Step 5: Use trigonometric identities. We know that $\sin(\pi + \theta) = -\sin(\theta)$. Therefore, $\sin(\pi + \pi h) = -\sin(\pi h)$. Squaring this, we get ${\sin^2}(\pi + \pi h) = (-\sin(\pi h))^2 = {\sin^2}(\pi h)$. So, the limit becomes: $L = \mathop {\lim }\limits_{h \to 0} \frac{{\sin^2}(\pi h)}{{h^2}}$

Step 6: Apply the standard trigonometric limit. We can rewrite the expression to fit the standard limit form $\mathop {\lim }\limits_{\theta \to 0} \frac{\sin \theta}{\theta} = 1$. $L = \mathop {\lim }\limits_{h \to 0} \left( \frac{\sin(\pi h)}{h} \right)^2$ To use the standard limit, we need the denominator to be $\pi h$. We can multiply and divide by $\pi$: $L = \mathop {\lim }\limits_{h \to 0} \left( \frac{\sin(\pi h)}{\pi h} \times \pi \right)^2$ $L = \mathop {\lim }\limits_{h \to 0} \left( \pi \times \frac{\sin(\pi h)}{\pi h} \right)^2$ Using the property of limits that $\mathop {\lim }\limits_{y \to 0} (c \cdot f(y)) = c \cdot \mathop {\lim }\limits_{y \to 0} f(y)$ and $\mathop {\lim }\limits_{y \to 0} (f(y))^n = (\mathop {\lim }\limits_{y \to 0} f(y))^n$: $L = \pi^2 \times \left( \mathop {\lim }\limits_{h \to 0} \frac{\sin(\pi h)}{\pi h} \right)^2$ Let $\theta = \pi h$. As $h \to 0$, $\theta \to 0$. The limit inside the parenthesis is $\mathop {\lim }\limits_{\theta \to 0} \frac{\sin \theta}{\theta}$, which is equal to 1. $L = \pi^2 \times (1)^2$ $L = \pi^2$

Common Mistakes & Tips

• Incorrect Factorization: Ensure the denominator is factored correctly.
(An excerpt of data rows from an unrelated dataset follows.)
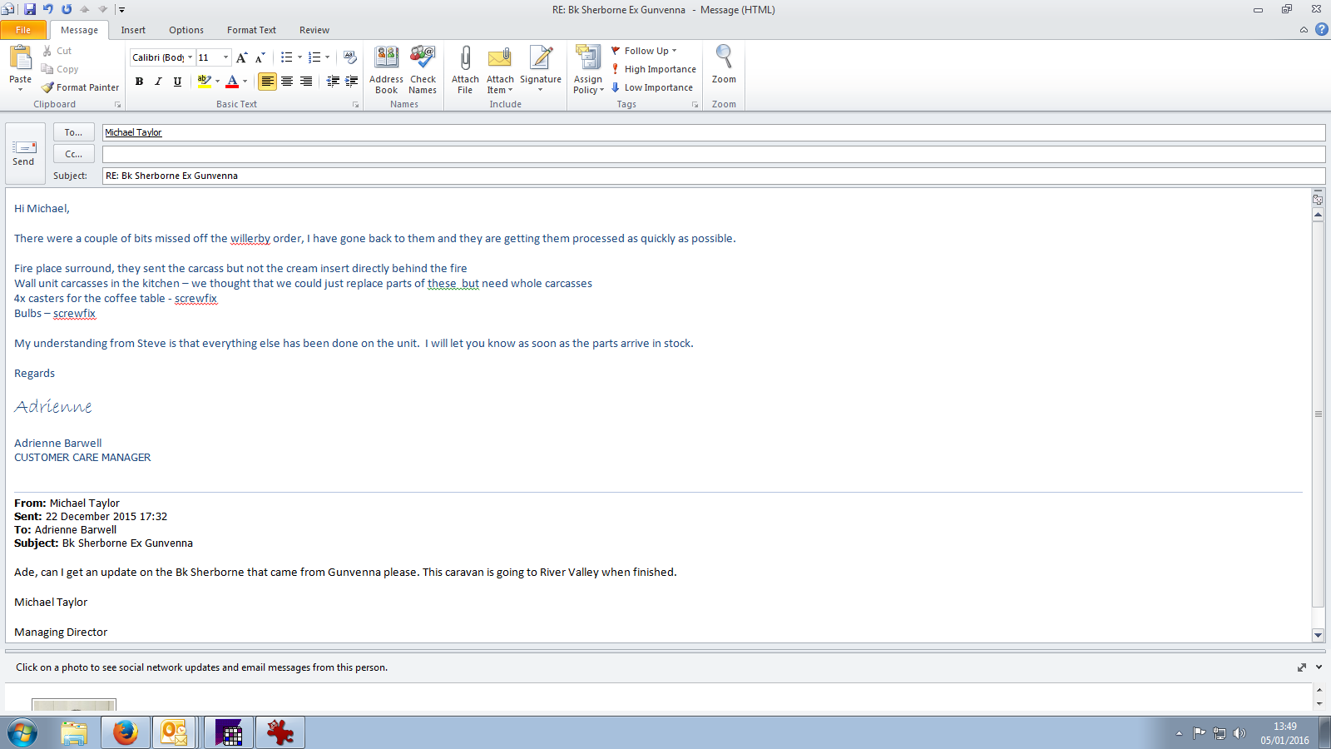Expand the font size dropdown

point(225,57)
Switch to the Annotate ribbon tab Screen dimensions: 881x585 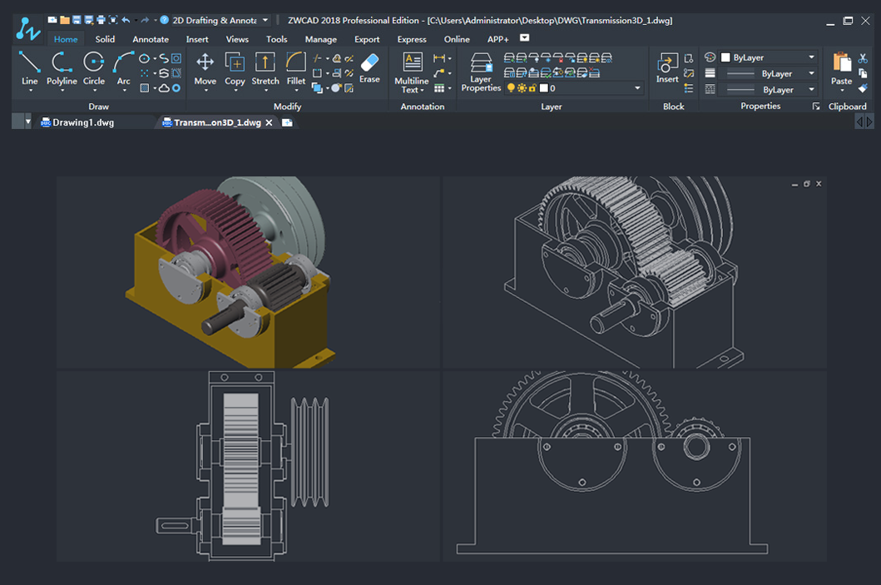pos(151,39)
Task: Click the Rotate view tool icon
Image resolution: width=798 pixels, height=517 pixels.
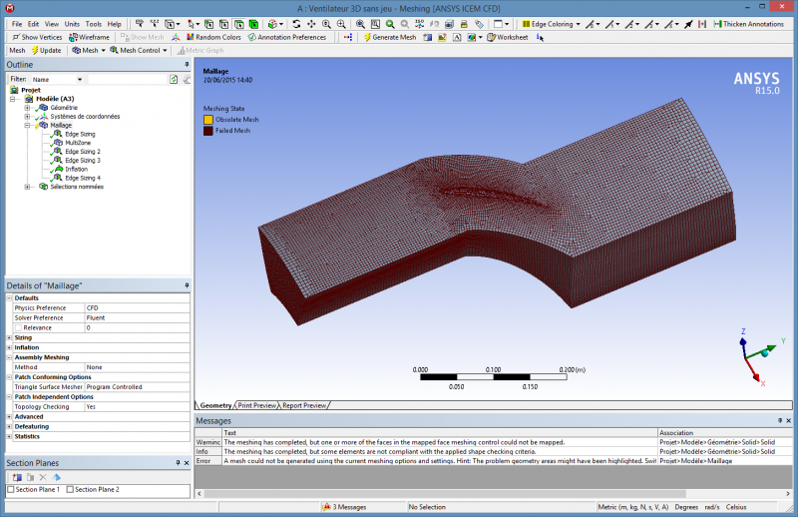Action: (296, 23)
A common error is misidentifying the factors or making algebraic mistakes during factorization. Double-check by expanding the factored form.
• Handling the Sine Argument: When using the standard limit $\mathop {\lim }\limits_{\theta \to 0} \frac{\sin \theta}{\theta} = 1$, make sure the argument of the sine function and the denominator are identical. In this case, $\sin(\pi h)$ requires a denominator of $\pi h$, not just $h$.
• Indeterminate Form: Always check if direct substitution leads to an indeterminate form ($\frac{0}{0}$ or $\frac{\infty}{\infty}$). If not, the limit can be found by direct substitution. In this problem, direct substitution of $x=1$ yields $\frac{0 \cdot \sin^2(\pi)}{0} = \frac{0}{0}$, confirming the need for simplification.

Summary

The problem involves evaluating a limit of a rational function multiplied by a squared trigonometric term. The key steps include factoring the denominator, simplifying the expression by canceling common factors, performing a substitution to transform the limit variable to approach zero, and finally applying the standard trigonometric limit $\mathop {\lim }\limits_{\theta \to 0} \frac{\sin \theta}{\theta} = 1$. By carefully executing these steps, we arrive at the value of the limit.

The final answer is $\boxed{{\pi^2}}$.